Déjà Sven Moberg avait pris le contre-pied de la conception traditionnelle de l’enseignement selon laquelle les enfants étaient répartis en groupes formés selon leur intelligence, leurs dons, leurs ambitions, leur vocation intellectuelle et professionnelle. Il s’agissait là de procéder à une sélection dans le but d’orienter l’élite des élèves vers l’université ou les grandes écoles où, du reste, un contingentement strict garantissait aux étudiants le plein emploi dans la profession de leur choix. Ce système répondait aux besoins d’un milieu auquel importait de « servir » l’Etat et de respecter les règles et usages propres à la vie sociale de l’époque.
Désormais, il ne saurait plus en être ainsi puisque la guerre était déclarée à tout élitisme et que le critère fondamental de l’enseignement se trouvait devenir « l’utilité ». La société actuelle se partageant entre opprimés et oppresseurs, que serait-il utile d’enseigner aux opprimés ? Cette question, ce fut (‘UNESCO qui la posa universellement, mais plus encore le Conseil Œcuménique des Eglises pour lequel ce sont ces deux catégories d’individus qui « se partagent l’aujourd’hui de Dieu »[3]. Les « opprimés » constituent ce peuple immense, exploité et asservi sur toute la surface de la terre et maintenu dans son état de servage par l’éducation reçue, une éducation dont le seul but est d’obtenir la totale aliénation des masses. Leur libération ne se réalisera que lorsqu’elles prendront conscience de leur état, ce qui les mettra à même d’arracher aux « oppresseurs » la jouissance de ce monde, qui appartient au peuple et dont ils ont usurpé la possession à leur seul profit. La conscientisation des masses permet au peuple de devenir dans l’Etat une force capable de s’imposer politiquement, d’abord par la crainte, puis, si cela ne suffit pas, par la révolution.

_CONSIGNE:_
Reprenez le passage du texte sur l’enseignement qui va de « Déjà Sven Moberg » jusqu’à « sociale de l’époque. », en y changeant « contingentement » en « numerus clausus ».

_DONNÉES FOURNIES:_
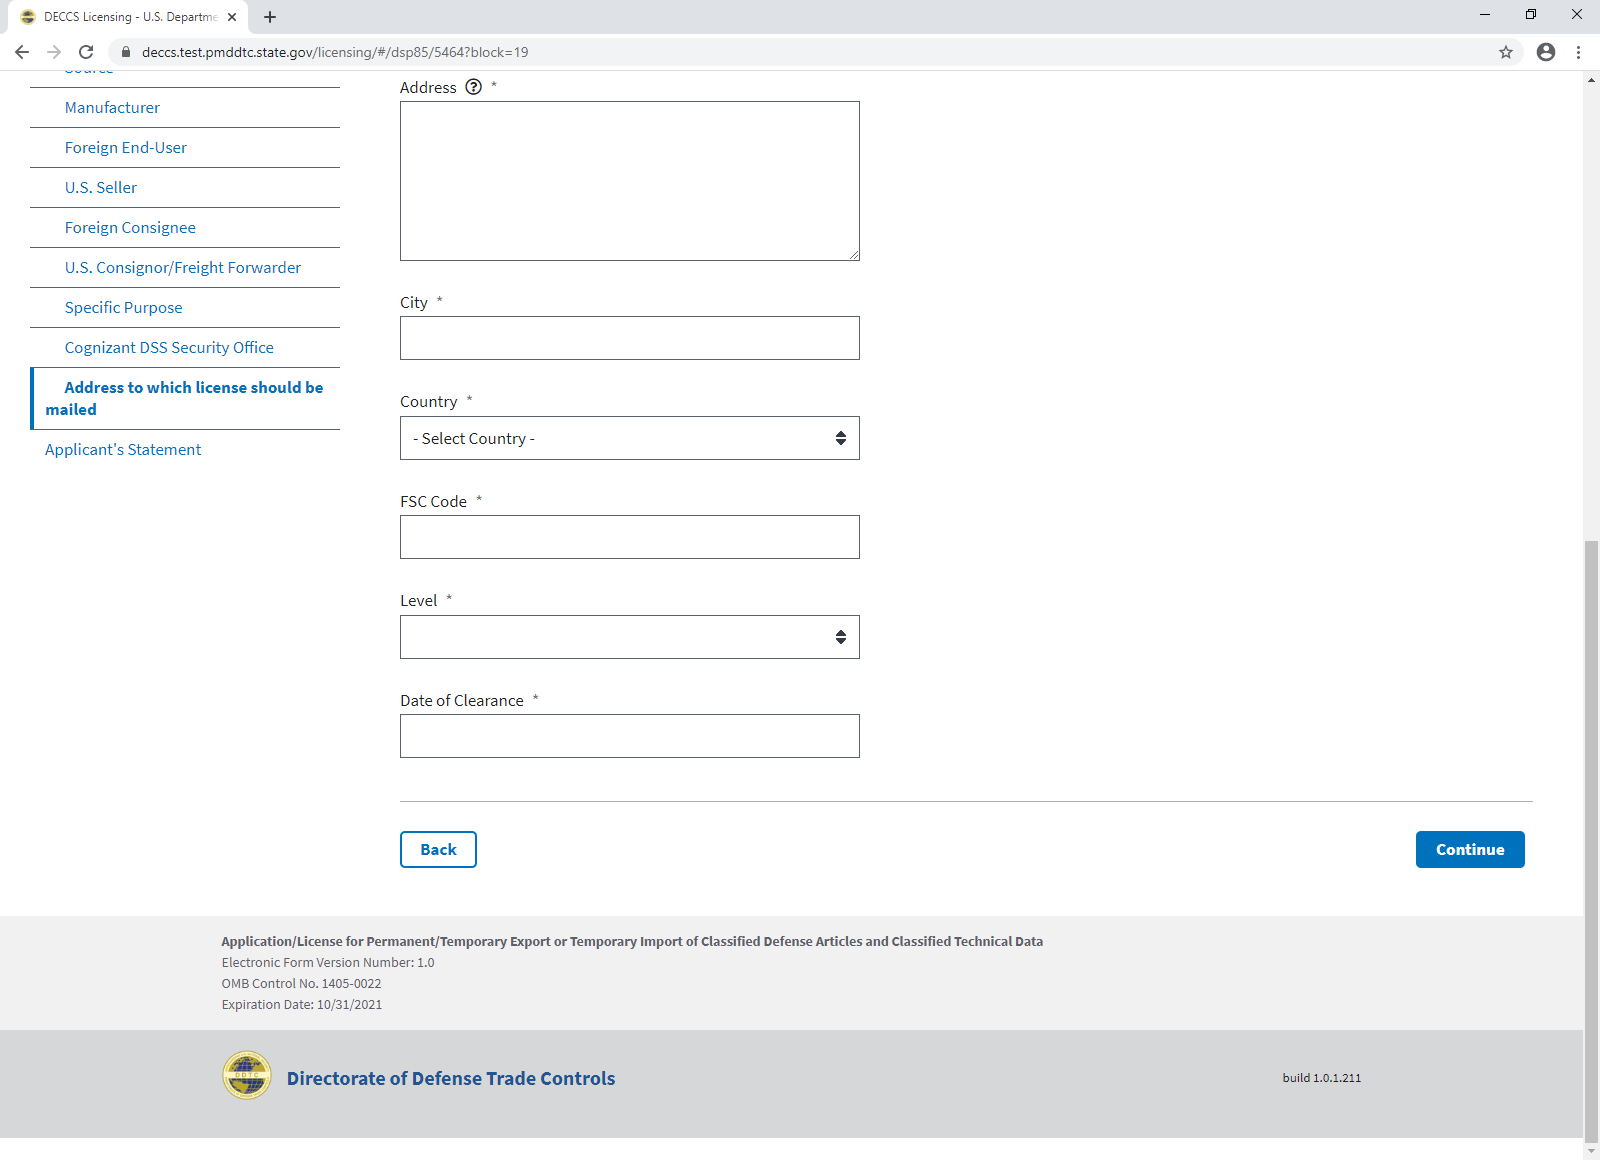Click the Address help question mark icon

_RÉPONSE:_
Déjà Sven Moberg avait pris le contre-pied de la conception traditionnelle de l’enseignement selon laquelle les enfants étaient répartis en groupes formés selon leur intelligence, leurs dons, leurs ambitions, leur vocation intellectuelle et professionnelle. Il s’agissait là de procéder à une sélection dans le but d’orienter l’élite des élèves vers l’université ou les grandes écoles où, du reste, un numerus clausus strict garantissait aux étudiants le plein emploi dans la profession de leur choix. Ce système répondait aux besoins d’un milieu auquel importait de « servir » l’Etat et de respecter les règles et usages propres à la vie sociale de l’époque.